- _How to complete this task_:
Find the line containing "[button] (56, 85)" in the data below, then output that line and each one after it exactly, with nothing else.

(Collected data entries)
================================

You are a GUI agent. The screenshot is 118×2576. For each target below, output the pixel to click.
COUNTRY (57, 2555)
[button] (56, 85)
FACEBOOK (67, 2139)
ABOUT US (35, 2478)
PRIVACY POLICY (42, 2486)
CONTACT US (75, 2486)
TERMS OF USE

================================

- _Exercise response_:
[button] (56, 85)
FACEBOOK (67, 2139)
ABOUT US (35, 2478)
PRIVACY POLICY (42, 2486)
CONTACT US (75, 2486)
TERMS OF USE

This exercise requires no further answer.